View Jaffe’s complete blog entry on PAR’s Just Listed blog for his complete analysis.
Monday, January 24th, 2011
Almost 2.9 million properties received foreclosure filings in the United States in 2010, despite federal programs like the Making Home Affordable Program, which allows some borrowers to modify or refinance their mortgages. According to Smeal’s Brent Ambrose, these programs are failing to stem the foreclosure crisis because they focus strictly on borrower payment-to-income ratios, and, as a result, do not remove the incentive to default for long.
“The programs rolled out by U.S. regulatory authorities will not significantly reduce defaults unless house prices rapidly stabilize or go up,” Ambrose says. “The only way to truly reduce the default probability is to either reset the mortgage balance to a loan-to-value ratio that is lower than 100 percent, probably around 80 percent, or have frequent, predictable balance resets.”

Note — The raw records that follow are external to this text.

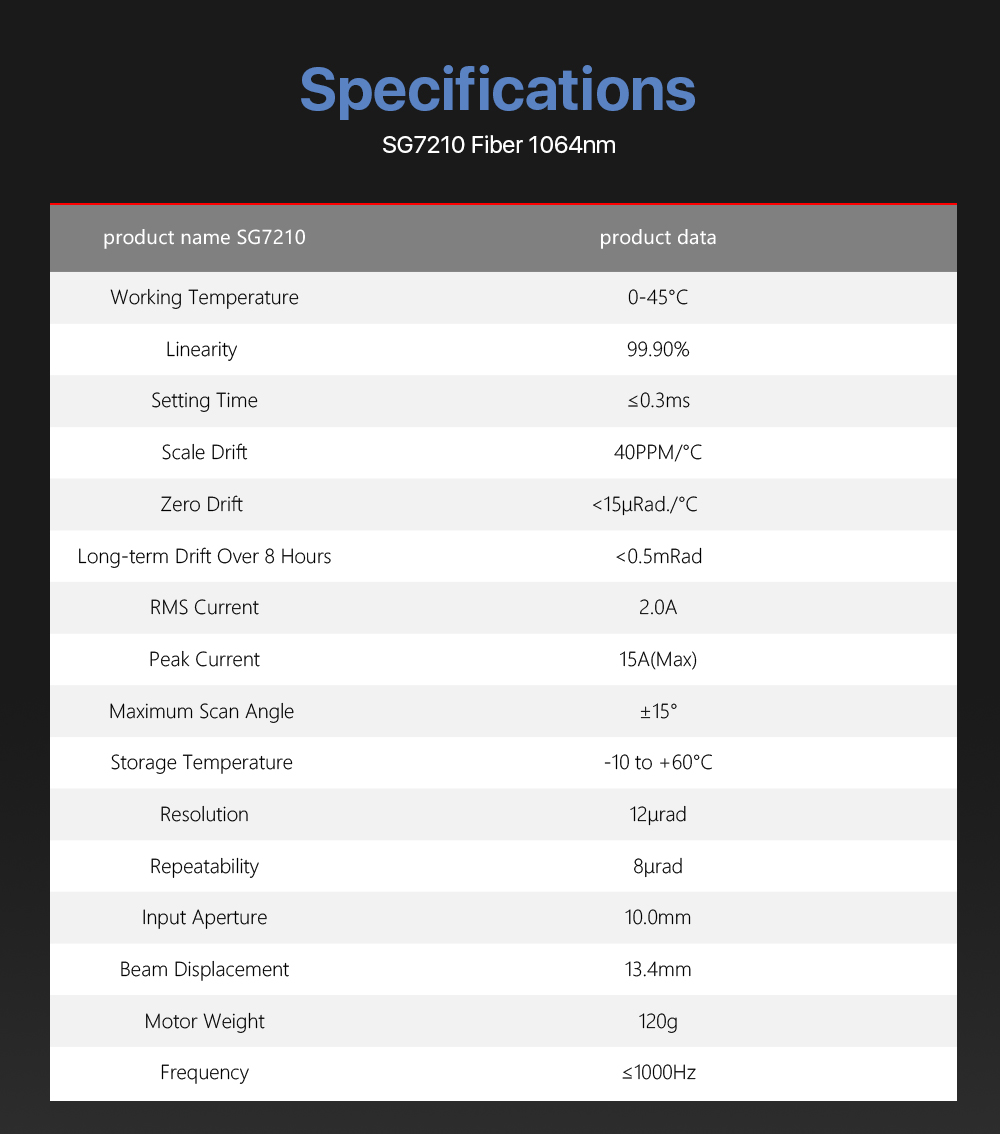Image resolution: width=1000 pixels, height=1134 pixels.
Task: Click the ≤1000Hz frequency value
Action: (x=658, y=1073)
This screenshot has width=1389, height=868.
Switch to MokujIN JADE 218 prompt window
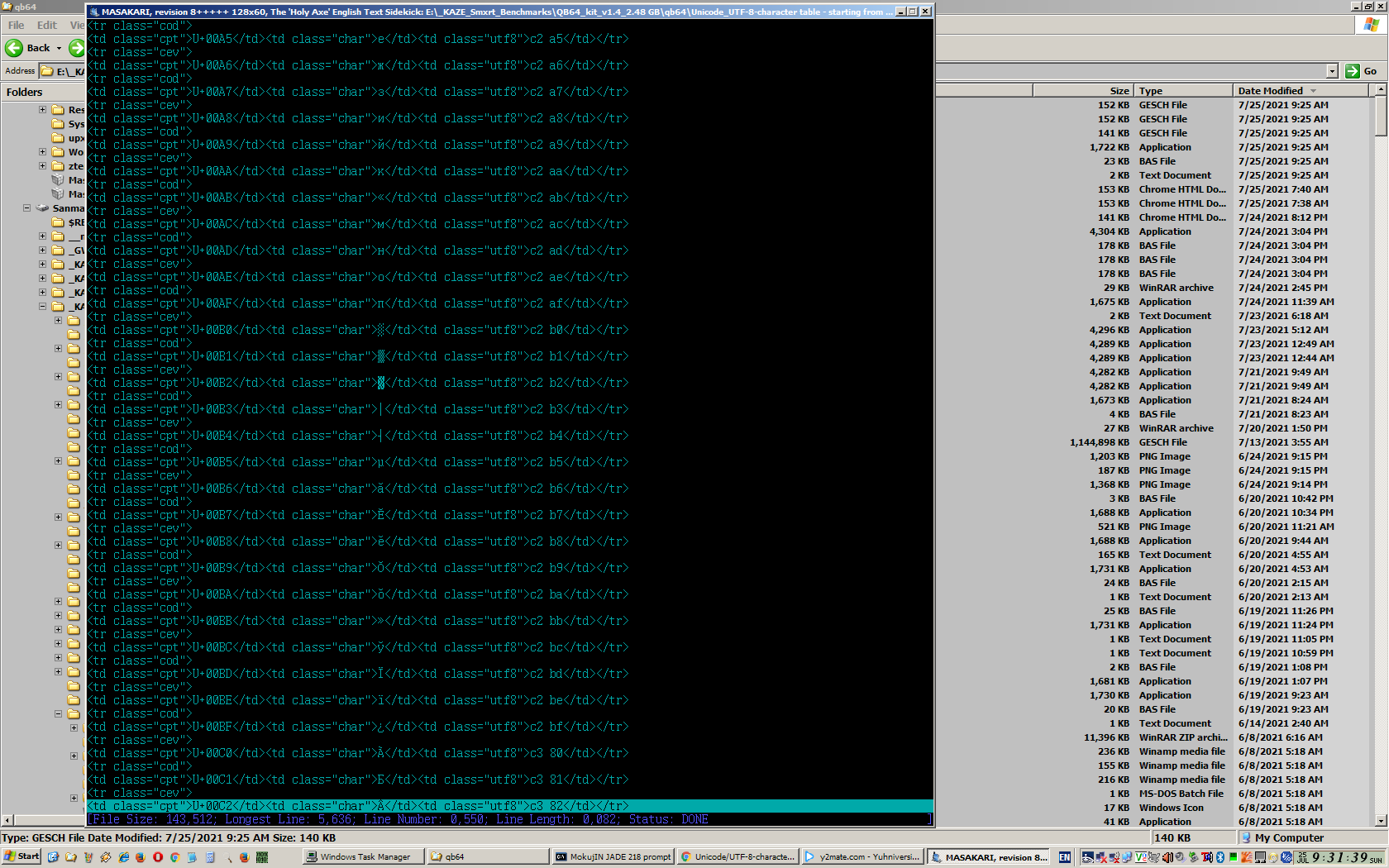[613, 857]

Yes, balance resets. Ambrose and his colleague Richard Buttimer, a professor in the Belk College of Business at the University of North Carolina at Charlotte, have proposed a new type of mortgage contract that automatically resets the balance and the monthly payment based on the mortgaged home’s market value. They call the new mortgage contract the “adjustable balance mortgage” and contend that it reduces the economic incentive to default while costing about the same as a typical fixed-rate mortgage. Under real-world conditions, including the presence of unrecoverable default transaction costs to the lender, this new mortgage contract is better for both lenders and borrowers.
It works like this: At origination, the adjustable balance mortgage resembles a fixed-rate mortgage—it has a fixed contract rate and is fully amortizing. From that point on, at fixed, preset intervals, the value of the house would be determined based on changes to a local house price index. If the house value is found to be lower than the originally scheduled balance for that date, the loan balance is set equal to the house value, and the monthly payment is recalculated based on this new value. If the house retains its initial value or increases in value, then the loan balance and payments remain unchanged, just as in a standard fixed-rate mortgage.
For example, if a homeowner was found to owe more than the current market value of her home at one of the predetermined quarterly adjustment dates, then her balance would reset to the current market value and her monthly payment would be lowered as a result. At the next reset interval, if the market had recovered and the house was now worth more than what the homeowner owes, the mortgage balance reverts back to the originally scheduled balance, resulting in a higher monthly payment but one that does not exceed the payment specified at origination.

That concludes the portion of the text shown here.